Führung heißt Leitung. Und ein Dirigent ist nicht Teil eines Orchesters und kann fröhlich mit dessen Tun interagieren – er hat vielmehr den Takt und die Interpretationsrichtung des Stückes vorzugeben. Und als Zuhörer möchte ich entscheiden können, ob mir diese Interpretation zusagt oder nicht. Aber ich möchte nicht darum zittern müssen, ob Dirigent und Orchester ihre Jobs hinbekommen oder nicht.
Das Orchester bewies, dass es gut ist. Es fand sich wieder – und fing so auch den Dirigenten wieder ein.
Aber mit Verlaub: ein „Capo“ wird dafür engagiert und bezahlt, seine Führungsverantwortung wahr zu nehmen.
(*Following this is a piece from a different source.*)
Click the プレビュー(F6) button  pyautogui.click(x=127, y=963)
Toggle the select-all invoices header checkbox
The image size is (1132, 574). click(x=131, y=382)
Sonst entstehen ungewollte Missklänge.
Und die will keiner hören.
Daher mein Appell an Führungsverantwortliche: werden Sie sich Ihrer Aufgabe und Verantwortung bewusst. Wachsen Sie hinein. Nehmen Sie sie an. Gerne mit Verve und mit großem Engagement. Aber vor allem immer in dem Wissen, dass Sie an der Spitze stehen und nicht Teil des Teams sind. In Ihren Händen liegt auch die Akkuratesse Ihrer Mitarbeiter. Tänzeln Sie also nicht kunstvoll herum, wo klare Führung vonnöten ist.
Denn auch Sie arbeiten sicherlich lieber auf „Bravo“-Rufe hin als auf „Buh“-Gebrüll.